I Dream Of Freedom

in OCD5 years ago

People want what they don't have. If they are poor, they want wealth and abundance. If they are ill, they want health and vitality. If they are lonely and sad, they want company, love and closeness with others. With most desires, people's reactions are straightforward - we want what we don't have.

Freedom is different.

No matter the system of government, the financial situation or general circumstances of life, most people today feel unfree. I do not say that they are unfree, but that they feel unfree. That feeling may be mild or it may be an all-consuming pain, but for most people it is there.

And yet, so many people reject freedom in a trade-off for comfort, security or a simple unwillingness to disturb their own personal status quo.

Steven Pressfield wrote in The War Of Art:

"It may be that the human race is not ready for freedom. The air of liberty may be too rarified for us to breathe. Certainly I wouldn't be writing this book, on this subject, if living with freedom were easy. The paradox seems to be, as Socrates demonstrated long ago, that the truly free individual is free only to the extent of his own self-mastery. While those who will not govern themselves are condemned to find masters to govern over them."

Men are enslaved by other men, by the system and by life. There are a million things that a man can be slave to, even his own possesions. But these things that hold men and women prisoner are merely outgrowths, symptoms, of the true problem:

We THINK ourselves out of our own freedom.

I was 22 years old when I realized I did not know what happiness was or what it felt like. I experienced moments of contentment and excitement, of leisure and carefreeness, but none of these were happiness. It took me a while, but I figured it out - I was keeping myself from happiness.

I was keeping myself from happiness because I was imposing upon myself all these notions of a lack of freedom. I imposed so many limitations upon myself, upon my vision of the world, and I ended up in such a small box. I had no freedom because I did not give myself permission to be free.

It has been years since my "awakening" and there hasn't been a day where I haven't put myself into that little box again. It is getting bigger, and sometimes I can dispense with it for a little while.

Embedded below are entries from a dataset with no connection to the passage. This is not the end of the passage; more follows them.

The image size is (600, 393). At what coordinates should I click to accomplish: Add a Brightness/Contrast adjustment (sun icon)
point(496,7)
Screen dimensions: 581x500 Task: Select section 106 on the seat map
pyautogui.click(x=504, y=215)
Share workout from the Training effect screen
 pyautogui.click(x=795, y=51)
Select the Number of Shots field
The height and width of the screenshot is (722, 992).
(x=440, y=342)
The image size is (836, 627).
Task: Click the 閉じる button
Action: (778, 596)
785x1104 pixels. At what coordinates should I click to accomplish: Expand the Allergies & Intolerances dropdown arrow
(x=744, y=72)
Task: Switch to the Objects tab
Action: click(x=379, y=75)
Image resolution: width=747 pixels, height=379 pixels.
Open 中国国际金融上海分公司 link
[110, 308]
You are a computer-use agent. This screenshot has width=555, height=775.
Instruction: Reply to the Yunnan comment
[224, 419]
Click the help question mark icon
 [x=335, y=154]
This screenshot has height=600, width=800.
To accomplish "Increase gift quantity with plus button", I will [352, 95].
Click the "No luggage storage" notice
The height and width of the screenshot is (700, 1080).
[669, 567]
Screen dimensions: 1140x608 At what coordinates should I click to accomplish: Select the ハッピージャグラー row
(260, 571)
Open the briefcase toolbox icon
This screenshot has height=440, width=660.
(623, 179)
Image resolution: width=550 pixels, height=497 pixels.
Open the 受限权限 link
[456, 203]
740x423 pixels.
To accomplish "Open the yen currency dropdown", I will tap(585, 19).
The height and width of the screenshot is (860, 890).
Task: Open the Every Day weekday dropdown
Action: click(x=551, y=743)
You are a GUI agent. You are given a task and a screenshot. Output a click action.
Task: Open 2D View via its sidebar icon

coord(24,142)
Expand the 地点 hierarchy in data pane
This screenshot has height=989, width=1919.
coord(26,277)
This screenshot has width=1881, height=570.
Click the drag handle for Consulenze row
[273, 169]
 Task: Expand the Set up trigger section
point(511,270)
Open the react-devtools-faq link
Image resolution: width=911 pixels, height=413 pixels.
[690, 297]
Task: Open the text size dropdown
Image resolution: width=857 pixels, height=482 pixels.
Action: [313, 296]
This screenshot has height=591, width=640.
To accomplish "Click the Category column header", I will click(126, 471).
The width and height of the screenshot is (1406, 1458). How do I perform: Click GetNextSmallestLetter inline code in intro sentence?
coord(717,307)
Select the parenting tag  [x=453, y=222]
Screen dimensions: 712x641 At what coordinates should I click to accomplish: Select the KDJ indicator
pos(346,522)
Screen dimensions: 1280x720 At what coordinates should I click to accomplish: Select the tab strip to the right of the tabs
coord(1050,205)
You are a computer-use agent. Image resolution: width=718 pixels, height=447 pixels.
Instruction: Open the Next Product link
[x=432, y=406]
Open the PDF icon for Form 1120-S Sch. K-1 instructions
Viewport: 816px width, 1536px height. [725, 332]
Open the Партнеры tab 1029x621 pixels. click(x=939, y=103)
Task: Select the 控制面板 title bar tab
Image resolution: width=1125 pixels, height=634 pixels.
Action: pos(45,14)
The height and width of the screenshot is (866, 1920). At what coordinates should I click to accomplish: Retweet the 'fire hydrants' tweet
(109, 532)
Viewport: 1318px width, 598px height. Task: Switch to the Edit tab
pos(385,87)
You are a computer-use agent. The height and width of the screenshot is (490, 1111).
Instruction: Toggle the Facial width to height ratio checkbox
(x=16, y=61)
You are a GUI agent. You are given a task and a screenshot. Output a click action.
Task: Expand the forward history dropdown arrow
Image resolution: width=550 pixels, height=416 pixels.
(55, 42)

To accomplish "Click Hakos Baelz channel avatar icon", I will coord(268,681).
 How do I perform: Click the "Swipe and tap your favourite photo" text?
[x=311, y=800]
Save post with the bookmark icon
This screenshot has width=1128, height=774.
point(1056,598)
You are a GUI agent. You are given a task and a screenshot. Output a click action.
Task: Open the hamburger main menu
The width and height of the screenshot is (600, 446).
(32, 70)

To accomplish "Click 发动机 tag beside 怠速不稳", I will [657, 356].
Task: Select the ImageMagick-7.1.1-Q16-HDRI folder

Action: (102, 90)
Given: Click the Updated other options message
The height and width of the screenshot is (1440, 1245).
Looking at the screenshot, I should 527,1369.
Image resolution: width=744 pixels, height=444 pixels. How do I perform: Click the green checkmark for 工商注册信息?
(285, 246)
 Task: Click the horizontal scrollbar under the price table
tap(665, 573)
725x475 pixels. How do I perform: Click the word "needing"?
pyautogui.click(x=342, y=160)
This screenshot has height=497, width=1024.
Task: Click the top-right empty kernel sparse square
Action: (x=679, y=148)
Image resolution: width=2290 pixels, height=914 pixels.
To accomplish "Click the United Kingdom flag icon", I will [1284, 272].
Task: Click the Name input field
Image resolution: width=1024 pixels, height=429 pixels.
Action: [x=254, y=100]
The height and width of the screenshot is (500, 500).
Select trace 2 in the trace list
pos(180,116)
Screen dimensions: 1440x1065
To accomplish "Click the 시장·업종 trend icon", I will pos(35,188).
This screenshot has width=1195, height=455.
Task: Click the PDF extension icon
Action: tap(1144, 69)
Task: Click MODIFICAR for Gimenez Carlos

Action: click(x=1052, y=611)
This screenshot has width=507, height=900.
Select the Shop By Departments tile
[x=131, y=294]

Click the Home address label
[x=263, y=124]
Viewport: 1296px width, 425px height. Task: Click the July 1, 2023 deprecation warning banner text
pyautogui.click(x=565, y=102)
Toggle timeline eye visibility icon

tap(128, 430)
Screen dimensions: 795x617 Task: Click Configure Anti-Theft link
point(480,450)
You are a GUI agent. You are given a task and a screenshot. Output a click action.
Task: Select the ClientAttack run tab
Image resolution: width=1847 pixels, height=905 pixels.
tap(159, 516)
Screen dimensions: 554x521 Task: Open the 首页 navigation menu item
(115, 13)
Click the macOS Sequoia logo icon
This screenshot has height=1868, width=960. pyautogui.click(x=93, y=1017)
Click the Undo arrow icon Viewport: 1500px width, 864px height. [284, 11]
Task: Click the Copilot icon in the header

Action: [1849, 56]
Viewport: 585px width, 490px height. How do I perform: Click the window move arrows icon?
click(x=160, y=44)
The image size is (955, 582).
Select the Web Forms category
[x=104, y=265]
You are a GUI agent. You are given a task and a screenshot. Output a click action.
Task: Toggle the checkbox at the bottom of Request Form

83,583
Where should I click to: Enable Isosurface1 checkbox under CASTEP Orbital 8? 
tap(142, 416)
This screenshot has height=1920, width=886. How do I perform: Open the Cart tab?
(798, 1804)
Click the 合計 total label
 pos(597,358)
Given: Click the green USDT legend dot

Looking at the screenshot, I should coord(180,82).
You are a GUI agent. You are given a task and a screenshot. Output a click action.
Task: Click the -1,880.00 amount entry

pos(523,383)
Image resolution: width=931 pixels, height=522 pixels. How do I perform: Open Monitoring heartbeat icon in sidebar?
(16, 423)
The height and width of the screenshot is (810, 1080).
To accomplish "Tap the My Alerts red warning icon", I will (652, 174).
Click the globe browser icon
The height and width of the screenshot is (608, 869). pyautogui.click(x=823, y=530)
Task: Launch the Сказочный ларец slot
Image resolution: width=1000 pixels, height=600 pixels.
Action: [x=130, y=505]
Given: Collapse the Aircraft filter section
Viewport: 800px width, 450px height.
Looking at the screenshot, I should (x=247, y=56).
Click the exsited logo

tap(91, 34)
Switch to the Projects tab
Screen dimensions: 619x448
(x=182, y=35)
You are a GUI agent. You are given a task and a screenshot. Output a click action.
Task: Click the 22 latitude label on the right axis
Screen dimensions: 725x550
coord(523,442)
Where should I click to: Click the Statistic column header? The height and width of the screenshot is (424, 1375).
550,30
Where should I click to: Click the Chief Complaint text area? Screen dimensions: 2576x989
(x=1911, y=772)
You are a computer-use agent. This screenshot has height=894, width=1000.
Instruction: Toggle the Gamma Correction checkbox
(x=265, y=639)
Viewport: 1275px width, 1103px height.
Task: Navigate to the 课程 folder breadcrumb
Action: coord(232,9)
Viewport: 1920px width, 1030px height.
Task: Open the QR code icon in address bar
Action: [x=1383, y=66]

I catch myself breathing in my freedom and I wonder how I ever survived without it. I find myself dreaming big dreams and it pains me to think of not having them. The little freedom that I experience is like a magical potion that transforms my life. I have finally become a hero in my own story and my journey is simple:

I listen to my emotions and they guide me by pointing out how the thoughts I choose to think are helping or thwarting my freedom.

I have only one enemy now. I shower this foe with love, compassion and positivity. He stares back at me in the mirror when I brush my teeth in the morning.

Spiritually, I believe that I am a product of freedom, of the endless joy and love of a wonderful universe and I am here, in this slightly insane, bipolar world, to experience my freedom more deeply, to jump into new heights of it.

After so many years of indoctrination, of suffocation, of self-sabotage, I am at a crossroads. This place, where I stand, is a place of limitless possibilities.

I dream of freedom in commerce, in voluntary exchanges between free individuals. I dream of freedom in exploration and invention. I dream of freedom to accept my selfishness and pursue my crazy dreams. I dream of freedom in relationships, where we, as Kahlil Gibran once wrote, "fill each other's cup but drink not from one cup". I know now that for me to live that freedom, I must free my thoughts.

I dream of freedom when I write, I dream of freedom when I walk, I dream of freedom when I laugh.

And tonight, after I brush my teeth and stare into the eyes of my enemy, I may let loose a quick smile and go to sleep.

And in my sleep, I will dream, and dream dreams within dreams, and in all my dreams I will dream of freedom.